Betika est une chanteuse ivoirienne connue pour son titre à succès «Fakaloh».
En mai 2022, l’artiste qui s’était faite très rare sur les réseaux sociaux avait révélé sur un plateau télé avoir été victime d’un accident cardio-vasculaire. Ce 13 avril, soit 11 mois après, la chanteuse a fait un témoignage poignant à la télé. Betika a révélé avoir vécu constamment dans la peur dû à des problèmes d’ordre spirituel :«J’ai été envoûtée. Je grossissais. J’avais peur. Même pour monter dans les avions. J’attrapais les passagers. Même quand je monte dans les taxis.»

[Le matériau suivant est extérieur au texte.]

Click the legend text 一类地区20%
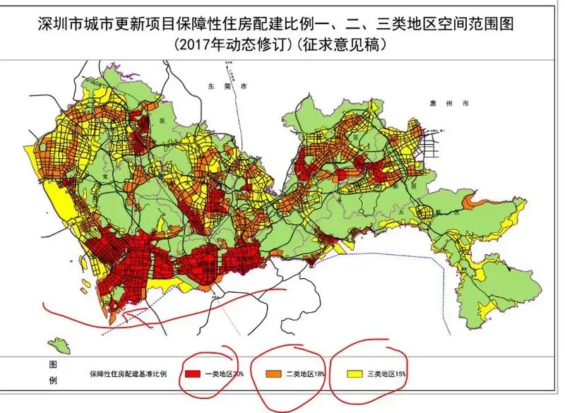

La piste de l’envoûtement lui aurait été révélée lors de plusieurs séances de prière. La chanteuse a beaucoup hésité avant de partager publiquement la source des attaques spirituelles. Finalement, elle a avoué avoir été victime d’un type de cyberharcèlement assez particulier. Une personne inconnue à l’artiste aurait réalisé un montage d’elle avec des squelettes humains pour la menacer sur Facebook. Des menaces similaires ont continué dans les commentaires.
« Une fois, j’ai mis ma photo. Il y a quelqu’un qui a écrit : ‘On t’a raté mais la prochaine fois on va t’avoir.»
Betika n’en revenait pas. Néanmoins, elle s’est accrochée à sa foi chrétienne.
« On peut faire ça à l’homme ? C’est pour dire que je vais devenir cadavre. J’ai dit que c’est dans la main de Dieu. Le Dieu d’Abraham que je sers.»
Betika : hier envoûtée, aujourd’hui guérie.
Pour Betika, être encore en vie relève du miracle. Un jour fatiguée et désespérée, elle s’était rendue à la Basilique Notre Dame de la Paix de Yamoussoukro pour implorer l’aide divine. Une fois là-bas, l’artiste chanteuse révèle avoir mis dans une enveloppe, la somme de 50 000 FCFA avec une intention de prière assez claire : « Ma santé. Marie, tu es la mère de l’humanité. Tu peux toucher même évangélique pour soigner ta fille. Parce que tu es la mère de l’humanité, la vierge Marie. Je ne m’appelle pas Marie-Emmanuelle pour rien.»
Betika avait alors réalisé un acte de foi; un don dicté par son cœur. Les 50 000 francs étaient tout ce qui lui restait en ce moment. C’était d’ailleurs un cachet reçu pour une prestation musicale; somme dérisoire comparée à ce qu’elle recevait habituellement quand elle était encore au top de sa forme et de sa carrière musicale.
Un an après, l’artiste semble avoir surmonté ce douloureux épisode même si elle en parle encore avec une voix empreinte d’émotions.